Title: Postsecondary Access and the Role of Higher Education in California Tribal Sovereignty and Nation Building

American Indian nations cautiously look to colleges and universities to prepare tribal citizens for participation in nation building efforts that preserve the political and cultural self-determination of their communities. Nonetheless, American Indian students have the lowest college admission and retention rates in the nation. After decades of national, state and institutional level initiatives to increase access to higher education for historically underrepresented students, the college pipeline for American Indians is largely unaddressed. As a result, little is known and even less is understood about the critical issues, conditions and college transitions of American Indian students. This study explores American Indian college access within the context of Native nations’ sovereignty, social and economic development, including taking stock of what tribes report as their goals for higher education, and tribal perceptions of obstacles to and sources of tension around college going.

 

Junior Faculty Fellow

Adrienne Nishina, Ph.D.
UC Davis/human and community development

Title: Successful Pathways to High School Completion in an Ethnically Diverse Population

This study seeks to broaden knowledge of the effects of ethnic and racial diversity at the high school level on academic achievement.

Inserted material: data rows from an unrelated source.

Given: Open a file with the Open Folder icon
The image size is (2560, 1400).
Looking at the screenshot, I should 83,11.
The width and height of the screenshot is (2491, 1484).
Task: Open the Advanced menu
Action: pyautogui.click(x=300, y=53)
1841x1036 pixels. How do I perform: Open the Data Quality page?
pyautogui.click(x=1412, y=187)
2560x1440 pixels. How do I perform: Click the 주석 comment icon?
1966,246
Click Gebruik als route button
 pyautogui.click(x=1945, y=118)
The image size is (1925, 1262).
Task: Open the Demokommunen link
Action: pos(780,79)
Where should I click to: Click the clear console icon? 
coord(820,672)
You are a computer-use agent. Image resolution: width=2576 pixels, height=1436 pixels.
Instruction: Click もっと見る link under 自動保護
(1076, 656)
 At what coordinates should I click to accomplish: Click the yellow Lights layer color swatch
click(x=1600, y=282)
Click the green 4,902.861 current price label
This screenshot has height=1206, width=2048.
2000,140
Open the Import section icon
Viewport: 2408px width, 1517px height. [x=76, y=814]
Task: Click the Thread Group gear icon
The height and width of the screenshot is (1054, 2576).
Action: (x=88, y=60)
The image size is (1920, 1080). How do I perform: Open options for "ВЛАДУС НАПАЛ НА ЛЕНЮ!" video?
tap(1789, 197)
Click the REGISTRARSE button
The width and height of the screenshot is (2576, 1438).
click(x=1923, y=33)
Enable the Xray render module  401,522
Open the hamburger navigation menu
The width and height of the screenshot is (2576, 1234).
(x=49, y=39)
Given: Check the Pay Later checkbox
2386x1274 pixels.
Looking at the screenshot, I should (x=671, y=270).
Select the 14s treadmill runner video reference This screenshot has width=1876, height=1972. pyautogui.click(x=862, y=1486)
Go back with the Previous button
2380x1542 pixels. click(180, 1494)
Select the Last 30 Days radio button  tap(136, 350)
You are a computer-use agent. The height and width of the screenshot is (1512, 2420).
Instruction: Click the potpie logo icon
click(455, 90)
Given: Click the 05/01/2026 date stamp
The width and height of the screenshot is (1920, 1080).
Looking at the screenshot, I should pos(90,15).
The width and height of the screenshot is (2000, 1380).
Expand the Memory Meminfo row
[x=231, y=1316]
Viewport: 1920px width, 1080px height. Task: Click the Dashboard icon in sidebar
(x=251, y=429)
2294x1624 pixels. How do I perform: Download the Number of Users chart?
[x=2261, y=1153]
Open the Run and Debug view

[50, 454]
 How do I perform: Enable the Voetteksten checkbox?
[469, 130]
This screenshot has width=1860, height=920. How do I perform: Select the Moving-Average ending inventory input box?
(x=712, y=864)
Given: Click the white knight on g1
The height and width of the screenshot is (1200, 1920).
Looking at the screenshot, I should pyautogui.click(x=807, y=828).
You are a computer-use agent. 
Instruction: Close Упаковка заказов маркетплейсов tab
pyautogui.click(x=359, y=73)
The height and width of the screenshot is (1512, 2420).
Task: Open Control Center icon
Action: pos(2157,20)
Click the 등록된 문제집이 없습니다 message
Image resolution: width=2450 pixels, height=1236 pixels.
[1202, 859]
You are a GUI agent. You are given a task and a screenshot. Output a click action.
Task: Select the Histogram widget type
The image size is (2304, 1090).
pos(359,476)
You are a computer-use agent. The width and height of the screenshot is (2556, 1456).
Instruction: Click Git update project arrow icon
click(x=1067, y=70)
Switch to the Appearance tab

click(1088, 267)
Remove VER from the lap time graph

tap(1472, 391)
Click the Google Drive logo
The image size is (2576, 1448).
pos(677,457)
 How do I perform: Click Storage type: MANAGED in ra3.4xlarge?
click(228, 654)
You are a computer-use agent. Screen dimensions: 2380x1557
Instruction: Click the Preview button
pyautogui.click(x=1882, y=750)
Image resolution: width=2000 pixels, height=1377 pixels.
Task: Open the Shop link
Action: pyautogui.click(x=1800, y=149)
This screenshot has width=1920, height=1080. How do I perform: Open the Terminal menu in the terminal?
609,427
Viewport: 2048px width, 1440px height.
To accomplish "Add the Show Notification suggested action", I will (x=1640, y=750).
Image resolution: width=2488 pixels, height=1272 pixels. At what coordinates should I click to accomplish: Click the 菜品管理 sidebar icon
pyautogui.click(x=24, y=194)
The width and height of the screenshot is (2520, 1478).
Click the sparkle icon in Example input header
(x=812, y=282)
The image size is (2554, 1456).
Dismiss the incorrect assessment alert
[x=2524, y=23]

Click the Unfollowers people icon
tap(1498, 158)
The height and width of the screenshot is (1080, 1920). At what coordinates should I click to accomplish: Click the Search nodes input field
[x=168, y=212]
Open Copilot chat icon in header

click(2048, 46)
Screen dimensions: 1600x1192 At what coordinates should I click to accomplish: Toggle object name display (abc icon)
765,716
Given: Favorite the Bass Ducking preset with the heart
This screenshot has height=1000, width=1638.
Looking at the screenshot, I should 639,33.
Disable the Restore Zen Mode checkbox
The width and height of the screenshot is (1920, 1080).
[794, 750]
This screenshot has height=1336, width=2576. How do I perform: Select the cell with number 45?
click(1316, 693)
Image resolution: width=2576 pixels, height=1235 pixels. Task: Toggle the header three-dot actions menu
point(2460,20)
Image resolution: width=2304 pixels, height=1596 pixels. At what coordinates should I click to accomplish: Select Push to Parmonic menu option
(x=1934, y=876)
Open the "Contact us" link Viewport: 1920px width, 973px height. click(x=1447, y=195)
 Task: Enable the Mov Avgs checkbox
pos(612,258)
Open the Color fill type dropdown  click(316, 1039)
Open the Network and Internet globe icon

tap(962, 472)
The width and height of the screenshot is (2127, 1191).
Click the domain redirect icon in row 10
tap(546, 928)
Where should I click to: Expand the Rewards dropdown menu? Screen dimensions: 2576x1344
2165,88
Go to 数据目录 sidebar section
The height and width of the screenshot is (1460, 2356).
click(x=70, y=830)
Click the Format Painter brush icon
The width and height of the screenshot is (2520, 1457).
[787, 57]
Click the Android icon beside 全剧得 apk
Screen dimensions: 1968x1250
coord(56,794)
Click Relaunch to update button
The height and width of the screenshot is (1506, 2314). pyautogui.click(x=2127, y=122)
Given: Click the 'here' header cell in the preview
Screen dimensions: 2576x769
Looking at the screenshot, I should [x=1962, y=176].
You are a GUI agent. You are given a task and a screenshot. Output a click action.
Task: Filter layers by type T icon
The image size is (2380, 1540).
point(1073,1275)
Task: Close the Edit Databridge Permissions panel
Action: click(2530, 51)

The study addresses two critical questions. First, how does the ethnic composition of the school influence academic trajectories in high school? Second, how does the timing of academic milestones, for example passing the California Exit Exam, impact academic performance and psychological adjustment. The sample consists of 1400 ethnically diverse 11th and 12th grade students from the Los Angeles area and is drawn from a larger longitudinal study that from began in their sixth grade year and will continue to follow them one year after high school graduation. The sample is dispersed in over 100 high schools across Los Angeles County. Research findings are based on students reports of school attitudes and experiences, psychological adjustment, and social experiences, as well as data from school records and high school characteristics.